Now that we gathered enough research about who our users are, what kind of features we wanted to include in our app, what the user journey will look like, and learning more insight about competitors we could now start the prototype process. Each group member created their own hand sketches that we created lo-fi prototypes with using InVision.

sketches

Using insights from our research, we each sketched individual paper prototypes based off our user flow. 

lo-fi wireframes

Once we compiled the best features from each member’s paper sketches, we were able to come up with a low fidelity wireframe mockup of our Eat Me app.


homepage A/B testing

We found that there were two key directions we could go within the homepage design that can showcase what the users are looking for when they reach the homepage and searching for new recipes with the Eat Me app. So we conducted A/B testing and concluded that the “B” version was the most positively engaged amongst our users.

hi-fi prototype

After our user testing with the lo-fi prototype, we were able to iterate on specific wireframes to enhance the user experience and we were able to translate that into a high fidelity prototype using Figma.


testing and iteration

Objective ​
A) Can users successfully complete onboarding, including building their My Kitchen Profile?
B) Are users able to successfully search for a recipe with ingredients and filter their searches?
C) Determine which version of the app executes these steps more successfully in A/B Testing

Tasks ​
1)  Sign up for account using Email
2) Build My Kitchen Profile
3) Search for a recipe with ingredients you have on hand and filter search as necessary. 

4) Select top suggested result and save recipe.

Feedback
✓ - Testers were successfully able to sign up using Email.
✓ - Testers were successfully able to build My Kitchen Profile, though there were questions regarding options provided.
✓ - Testers confused by initial coaching screens but were able to search for ingredients with little issue​​, though finding filters button was an issue for a few testers.

✓ - Testers were successfully able to select top suggested result and save recipe. Few had layout and format suggestions for recipe page.

X - Tester Failed to get past the loading screen


usability testing matrix and analysis

We conducted usability testing of our hi-fi prototype and wanted to find insights related to which features of the current app design were the most valuable to our users and for our goals as designers.

conclusion

This was an exciting project that allowed our group to explore each step of the UX process in an in-depth manner. We learned many valuable lessons from both our successes and mistakes.

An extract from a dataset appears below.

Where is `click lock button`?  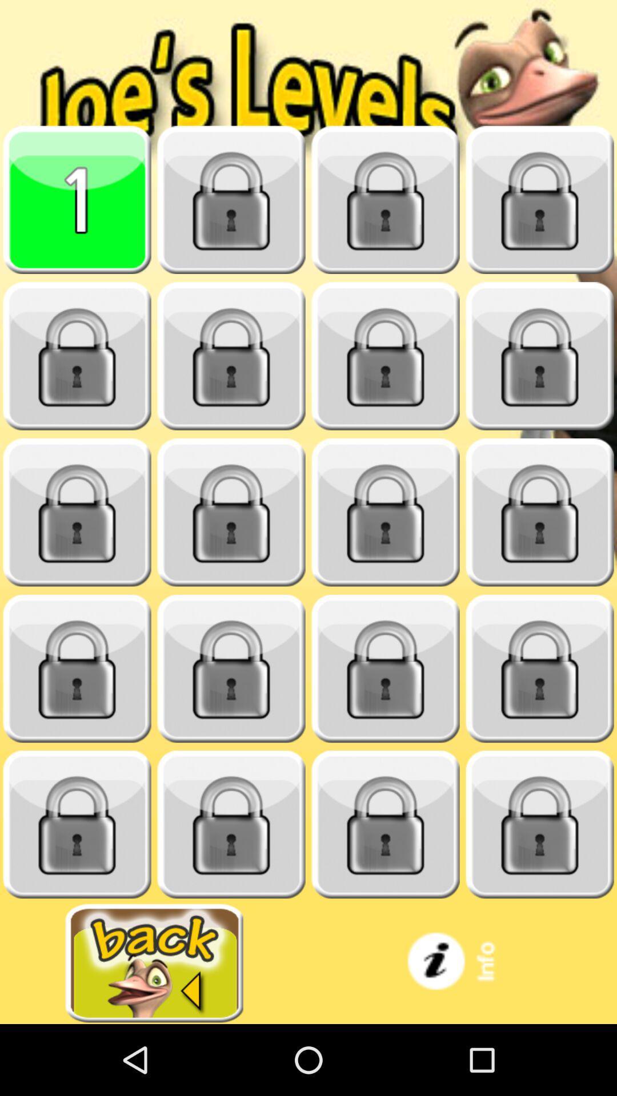
click lock button is located at coordinates (231, 825). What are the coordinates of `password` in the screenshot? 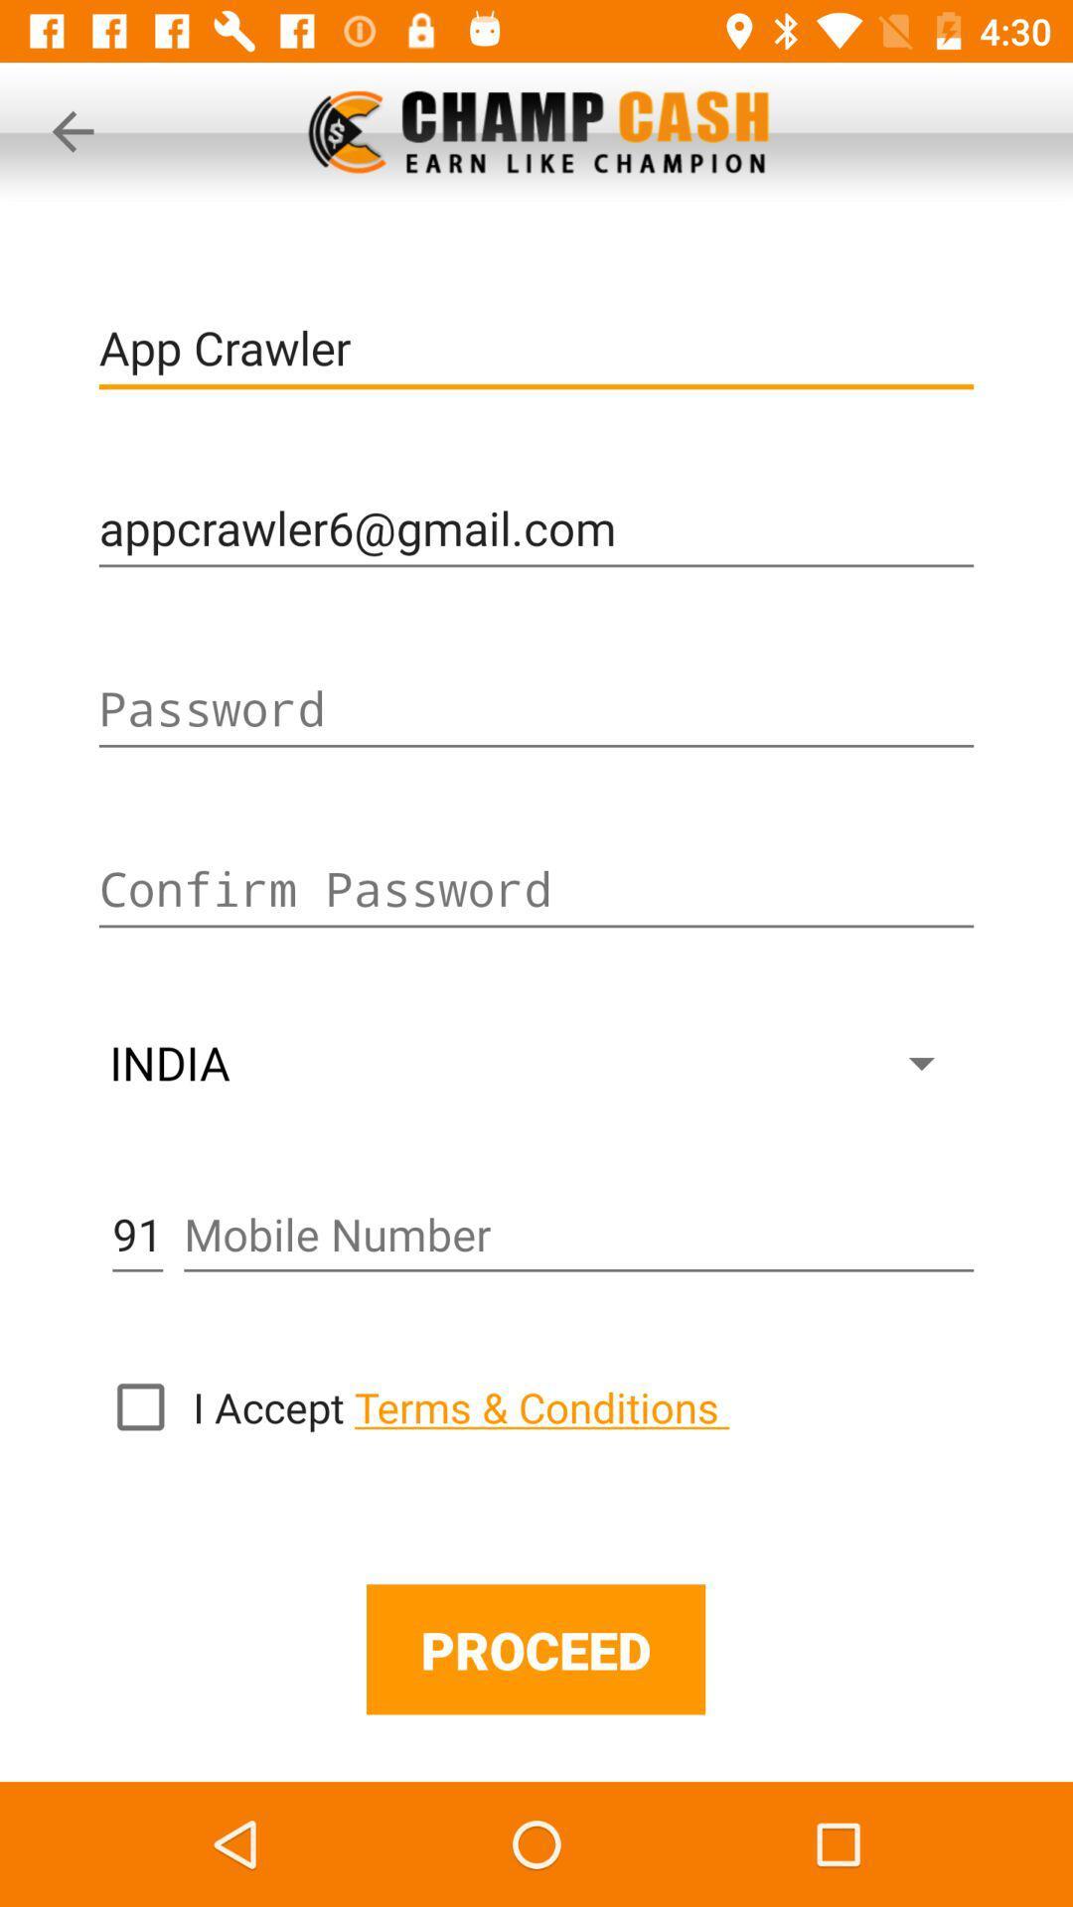 It's located at (536, 709).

Further research is crucial
We realized how important user research is during this process. For every ideation, for every iteration, we kept referring to our notes and transcripts for the feedback we received during our interviews. For the 6 people we interviewed, the 56 people we surveyed, and the 7 usability tests we conducted, there was so much insight we gathered. We never imagined how many times we would reference any of it, and with more user research we will be able to iterate even more successfully. 

Coding is needed for a better prototype

We learned that the very nature of prototype testing resulted in a number of failures and slowdowns as the user navigated through the app. The loading page confused users and had them slow down or give up all together. The preloaded filter settings and personalization/onboarding confused some testers who were trying to input their own preferences. To simulate true personalization and get better results from testing is to actually code so the app can be more similar to what the user would actually experience.